What Would Epicurus Say About The Search For "Meaning" in Life?
We don't have record of Epicurus addressing questions about "meaning" using that term. We do, however, have a great deal of information about Epicurus' view of "virtue" and the claim that there are higher and nobler callings in life beyond "pleasure." Calls to "meaningfulness" often seem to come from a similar perspective as "virtue," and so the Epicurean analysis of virtue is helpful in assessing "meaningfulness." The heart of that analysis is:
Quote from On Ends Book OneXIII. Those who place the Chief Good in virtue alone are beguiled by the glamour of a name, and do not understand the true demands of nature. If they will consent to listen to Epicurus, they will be delivered from the grossest error.
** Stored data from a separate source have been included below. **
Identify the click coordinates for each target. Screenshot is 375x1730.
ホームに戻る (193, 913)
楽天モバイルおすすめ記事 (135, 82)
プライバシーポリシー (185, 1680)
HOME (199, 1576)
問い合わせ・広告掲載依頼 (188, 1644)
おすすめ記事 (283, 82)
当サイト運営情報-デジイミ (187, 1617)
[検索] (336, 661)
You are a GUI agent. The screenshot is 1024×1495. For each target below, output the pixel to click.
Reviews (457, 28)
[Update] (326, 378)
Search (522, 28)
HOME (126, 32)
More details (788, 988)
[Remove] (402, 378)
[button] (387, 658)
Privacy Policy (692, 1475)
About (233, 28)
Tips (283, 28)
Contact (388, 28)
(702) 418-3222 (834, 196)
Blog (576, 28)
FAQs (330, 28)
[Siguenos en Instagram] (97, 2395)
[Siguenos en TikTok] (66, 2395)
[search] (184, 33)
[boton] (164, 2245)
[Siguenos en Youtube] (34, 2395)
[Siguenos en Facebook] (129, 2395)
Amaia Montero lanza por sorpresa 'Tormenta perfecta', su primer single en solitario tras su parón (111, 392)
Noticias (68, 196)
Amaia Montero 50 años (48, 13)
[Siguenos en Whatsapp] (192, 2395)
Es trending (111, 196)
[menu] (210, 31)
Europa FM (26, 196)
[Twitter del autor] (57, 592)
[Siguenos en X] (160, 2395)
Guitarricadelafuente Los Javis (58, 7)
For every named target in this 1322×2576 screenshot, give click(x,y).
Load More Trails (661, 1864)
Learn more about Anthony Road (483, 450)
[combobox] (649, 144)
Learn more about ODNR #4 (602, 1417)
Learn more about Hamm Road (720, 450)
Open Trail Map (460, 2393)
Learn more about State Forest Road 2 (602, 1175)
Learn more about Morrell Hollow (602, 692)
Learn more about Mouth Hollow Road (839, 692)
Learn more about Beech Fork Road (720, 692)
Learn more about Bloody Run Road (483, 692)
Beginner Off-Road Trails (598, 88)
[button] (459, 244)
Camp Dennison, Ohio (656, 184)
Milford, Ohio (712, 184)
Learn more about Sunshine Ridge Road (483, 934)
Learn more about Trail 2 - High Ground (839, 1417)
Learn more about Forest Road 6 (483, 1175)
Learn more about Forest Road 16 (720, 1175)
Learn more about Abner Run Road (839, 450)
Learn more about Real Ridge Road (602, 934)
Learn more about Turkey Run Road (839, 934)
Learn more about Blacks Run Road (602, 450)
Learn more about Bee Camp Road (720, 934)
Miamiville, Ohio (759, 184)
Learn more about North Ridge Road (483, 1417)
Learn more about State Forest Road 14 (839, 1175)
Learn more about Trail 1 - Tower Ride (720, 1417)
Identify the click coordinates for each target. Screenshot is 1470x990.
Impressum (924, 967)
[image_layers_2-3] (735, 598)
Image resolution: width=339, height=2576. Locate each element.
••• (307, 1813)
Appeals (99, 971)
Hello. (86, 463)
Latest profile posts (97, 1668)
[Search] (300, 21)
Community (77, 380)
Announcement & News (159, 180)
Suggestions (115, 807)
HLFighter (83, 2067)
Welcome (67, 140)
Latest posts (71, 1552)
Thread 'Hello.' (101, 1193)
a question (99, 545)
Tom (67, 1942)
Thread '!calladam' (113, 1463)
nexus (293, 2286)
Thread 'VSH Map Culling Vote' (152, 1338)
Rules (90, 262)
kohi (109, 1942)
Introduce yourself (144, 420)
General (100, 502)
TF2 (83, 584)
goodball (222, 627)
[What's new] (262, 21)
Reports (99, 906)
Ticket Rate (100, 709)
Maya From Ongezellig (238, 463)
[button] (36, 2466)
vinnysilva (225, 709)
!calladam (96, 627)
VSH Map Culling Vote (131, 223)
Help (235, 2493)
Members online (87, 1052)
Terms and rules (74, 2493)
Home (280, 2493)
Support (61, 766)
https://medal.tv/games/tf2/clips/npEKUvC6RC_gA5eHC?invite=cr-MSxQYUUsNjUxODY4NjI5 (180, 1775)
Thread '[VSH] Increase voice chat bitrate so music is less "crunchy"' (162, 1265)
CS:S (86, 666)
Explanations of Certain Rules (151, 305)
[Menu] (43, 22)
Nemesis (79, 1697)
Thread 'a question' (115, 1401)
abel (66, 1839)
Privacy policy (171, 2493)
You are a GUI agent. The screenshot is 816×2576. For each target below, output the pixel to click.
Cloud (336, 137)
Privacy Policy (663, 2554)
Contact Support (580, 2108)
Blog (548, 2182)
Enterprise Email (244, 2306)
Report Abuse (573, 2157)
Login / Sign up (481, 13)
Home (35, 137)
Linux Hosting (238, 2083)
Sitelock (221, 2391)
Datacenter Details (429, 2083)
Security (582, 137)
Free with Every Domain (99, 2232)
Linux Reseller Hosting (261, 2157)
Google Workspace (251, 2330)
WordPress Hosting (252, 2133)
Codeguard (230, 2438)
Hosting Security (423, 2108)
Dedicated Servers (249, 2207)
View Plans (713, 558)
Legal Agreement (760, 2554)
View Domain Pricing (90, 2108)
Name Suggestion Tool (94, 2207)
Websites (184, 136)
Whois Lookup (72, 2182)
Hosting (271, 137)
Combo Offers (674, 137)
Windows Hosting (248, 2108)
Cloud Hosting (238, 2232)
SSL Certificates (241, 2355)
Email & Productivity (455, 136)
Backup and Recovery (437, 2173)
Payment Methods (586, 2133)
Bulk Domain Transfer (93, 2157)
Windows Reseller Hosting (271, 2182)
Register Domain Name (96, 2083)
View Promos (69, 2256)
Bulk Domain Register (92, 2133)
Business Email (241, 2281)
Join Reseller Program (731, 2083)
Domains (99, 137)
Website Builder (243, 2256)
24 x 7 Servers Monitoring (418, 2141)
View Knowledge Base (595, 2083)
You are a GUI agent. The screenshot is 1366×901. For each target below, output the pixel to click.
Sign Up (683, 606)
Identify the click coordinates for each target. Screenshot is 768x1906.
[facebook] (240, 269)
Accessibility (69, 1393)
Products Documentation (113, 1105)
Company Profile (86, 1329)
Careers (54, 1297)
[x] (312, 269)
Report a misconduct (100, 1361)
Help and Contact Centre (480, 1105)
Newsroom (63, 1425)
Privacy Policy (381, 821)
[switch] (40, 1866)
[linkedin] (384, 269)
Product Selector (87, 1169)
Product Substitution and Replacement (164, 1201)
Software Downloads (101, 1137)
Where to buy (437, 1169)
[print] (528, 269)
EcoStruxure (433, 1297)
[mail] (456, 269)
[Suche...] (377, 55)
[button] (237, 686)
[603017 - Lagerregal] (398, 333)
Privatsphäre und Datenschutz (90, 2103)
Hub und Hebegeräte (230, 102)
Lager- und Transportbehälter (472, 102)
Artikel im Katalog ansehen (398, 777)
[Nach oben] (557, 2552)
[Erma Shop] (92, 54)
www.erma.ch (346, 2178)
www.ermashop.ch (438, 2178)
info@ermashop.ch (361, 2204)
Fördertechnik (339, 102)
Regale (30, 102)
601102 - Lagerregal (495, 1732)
Your school dilates on the transcendent beauty of the virtues; but were they not productive of pleasure, who would deem them either praiseworthy or desirable? We esteem the art of medicine not for its interest as a science, but for its conduciveness to health; the art of navigation is commended for its practical and not its scientific value, because it conveys the rules for sailing a ship with success. So also Wisdom, which must be considered as the art of living, if it effected no result would not be desired; but as it is, it is desired, because it is the artificer that procures and produces pleasure.
A subforum for discussion this issue is here: Answering the "Quest For Meaning" In Epicurean Terms
The most extensive surviving Epicurean argument illustrating how Epicurus dealt with calls to "virtue" is contained in Cicero's On Ends Book One.